Source: vanityfair.com

As the de-facto King of the Beat Generation, Jack Kerouac packs a lot of raw power and emotion into his writing, which sometimes is classified as spontaneous prose. His writing, much like his frenetic lifestyle, often took place in the fast lane, with no (or little) hesitation. Here are some examples of his observations gleaned from the book. By the way, anyone like me, who has ever daydreamed about places unvisited will immediately relate to the second quote below.

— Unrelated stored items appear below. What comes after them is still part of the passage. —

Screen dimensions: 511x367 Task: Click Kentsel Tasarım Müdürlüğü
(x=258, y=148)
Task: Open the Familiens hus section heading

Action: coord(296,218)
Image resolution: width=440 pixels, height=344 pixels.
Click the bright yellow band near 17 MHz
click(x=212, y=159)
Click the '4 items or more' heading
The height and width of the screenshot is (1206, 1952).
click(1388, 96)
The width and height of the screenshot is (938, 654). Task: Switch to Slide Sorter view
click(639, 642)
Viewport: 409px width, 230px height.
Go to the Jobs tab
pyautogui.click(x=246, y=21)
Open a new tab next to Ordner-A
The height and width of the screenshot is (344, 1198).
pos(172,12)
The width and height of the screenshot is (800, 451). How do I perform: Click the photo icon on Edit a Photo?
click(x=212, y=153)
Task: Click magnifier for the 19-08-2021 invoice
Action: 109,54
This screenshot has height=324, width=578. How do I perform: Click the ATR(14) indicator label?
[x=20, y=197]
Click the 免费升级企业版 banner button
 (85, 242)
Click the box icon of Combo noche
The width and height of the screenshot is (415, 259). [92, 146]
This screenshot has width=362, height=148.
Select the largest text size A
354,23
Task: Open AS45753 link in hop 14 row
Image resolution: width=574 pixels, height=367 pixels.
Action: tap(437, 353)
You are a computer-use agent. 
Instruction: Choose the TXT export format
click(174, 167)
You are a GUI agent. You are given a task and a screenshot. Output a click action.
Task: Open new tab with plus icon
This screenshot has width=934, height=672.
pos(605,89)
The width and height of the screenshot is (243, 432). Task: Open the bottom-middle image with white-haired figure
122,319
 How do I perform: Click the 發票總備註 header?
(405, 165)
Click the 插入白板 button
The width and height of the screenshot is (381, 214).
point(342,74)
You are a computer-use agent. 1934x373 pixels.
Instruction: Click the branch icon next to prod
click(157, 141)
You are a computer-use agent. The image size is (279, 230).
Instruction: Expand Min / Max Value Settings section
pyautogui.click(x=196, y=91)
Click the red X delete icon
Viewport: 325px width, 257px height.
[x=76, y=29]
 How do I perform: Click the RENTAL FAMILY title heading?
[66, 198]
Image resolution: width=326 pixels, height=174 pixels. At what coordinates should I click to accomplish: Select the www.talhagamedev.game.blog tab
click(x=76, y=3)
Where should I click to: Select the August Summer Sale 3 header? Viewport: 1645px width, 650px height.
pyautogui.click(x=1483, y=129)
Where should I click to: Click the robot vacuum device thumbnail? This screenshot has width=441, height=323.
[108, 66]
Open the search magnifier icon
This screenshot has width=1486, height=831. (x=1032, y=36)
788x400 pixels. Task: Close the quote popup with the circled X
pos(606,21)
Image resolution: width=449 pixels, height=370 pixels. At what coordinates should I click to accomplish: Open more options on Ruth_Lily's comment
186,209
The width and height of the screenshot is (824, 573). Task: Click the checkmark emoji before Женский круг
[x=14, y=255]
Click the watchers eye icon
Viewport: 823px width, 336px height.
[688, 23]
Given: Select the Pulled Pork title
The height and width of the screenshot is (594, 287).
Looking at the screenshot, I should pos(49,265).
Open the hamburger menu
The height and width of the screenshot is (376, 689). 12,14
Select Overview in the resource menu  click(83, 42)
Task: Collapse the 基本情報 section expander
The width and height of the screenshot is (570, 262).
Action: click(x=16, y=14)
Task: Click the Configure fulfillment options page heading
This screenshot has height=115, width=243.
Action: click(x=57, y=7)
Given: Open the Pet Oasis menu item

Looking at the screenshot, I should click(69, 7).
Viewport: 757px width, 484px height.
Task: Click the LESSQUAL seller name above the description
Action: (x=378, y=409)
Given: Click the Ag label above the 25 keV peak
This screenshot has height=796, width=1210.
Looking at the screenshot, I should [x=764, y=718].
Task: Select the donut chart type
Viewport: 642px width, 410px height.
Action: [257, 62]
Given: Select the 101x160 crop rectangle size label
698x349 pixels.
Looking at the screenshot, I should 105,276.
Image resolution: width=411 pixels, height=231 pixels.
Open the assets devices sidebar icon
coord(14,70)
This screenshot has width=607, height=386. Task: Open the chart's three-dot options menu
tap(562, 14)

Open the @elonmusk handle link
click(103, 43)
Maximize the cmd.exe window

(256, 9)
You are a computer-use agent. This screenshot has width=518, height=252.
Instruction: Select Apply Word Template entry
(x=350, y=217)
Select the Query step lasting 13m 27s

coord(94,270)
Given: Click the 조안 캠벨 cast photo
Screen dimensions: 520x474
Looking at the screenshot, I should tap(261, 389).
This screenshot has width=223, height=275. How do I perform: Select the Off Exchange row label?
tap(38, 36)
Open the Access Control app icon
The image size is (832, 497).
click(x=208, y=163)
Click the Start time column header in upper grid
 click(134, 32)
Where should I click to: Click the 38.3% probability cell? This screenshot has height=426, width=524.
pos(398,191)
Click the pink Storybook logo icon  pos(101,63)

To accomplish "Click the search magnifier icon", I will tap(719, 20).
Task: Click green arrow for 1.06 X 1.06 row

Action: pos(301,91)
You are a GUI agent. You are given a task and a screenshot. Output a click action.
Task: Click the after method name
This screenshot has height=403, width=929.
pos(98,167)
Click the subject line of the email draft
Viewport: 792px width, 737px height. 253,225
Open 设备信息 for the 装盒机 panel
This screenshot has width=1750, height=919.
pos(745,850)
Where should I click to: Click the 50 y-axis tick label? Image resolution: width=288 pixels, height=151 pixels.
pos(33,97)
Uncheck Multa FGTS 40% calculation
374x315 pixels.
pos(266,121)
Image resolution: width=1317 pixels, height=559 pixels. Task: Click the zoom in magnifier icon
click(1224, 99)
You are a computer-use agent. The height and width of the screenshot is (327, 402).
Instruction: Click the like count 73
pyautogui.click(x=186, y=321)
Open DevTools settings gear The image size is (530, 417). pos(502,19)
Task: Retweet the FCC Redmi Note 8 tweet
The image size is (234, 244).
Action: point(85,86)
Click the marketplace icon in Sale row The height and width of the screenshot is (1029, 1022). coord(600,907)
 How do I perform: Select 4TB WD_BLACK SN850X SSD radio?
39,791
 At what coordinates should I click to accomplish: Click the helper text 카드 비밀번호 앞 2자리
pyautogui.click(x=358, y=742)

Enjoy!

  • “I’ve been pouring over maps of the United States in Paterson for months, even reading books about the pioneers and savoring names like Platte and Cimarron and so on…”
  • “Now I could see Denver looming ahead of me like the Promised Land, way out there beneath the stars, across the prairie of Iowa and the plains of Nebraska, and I could see the greater vision of San Francisco beyond, like the jewels in the night.”
  • “I was halfway across America, at the dividing line between the East of my youth and the West of my future…”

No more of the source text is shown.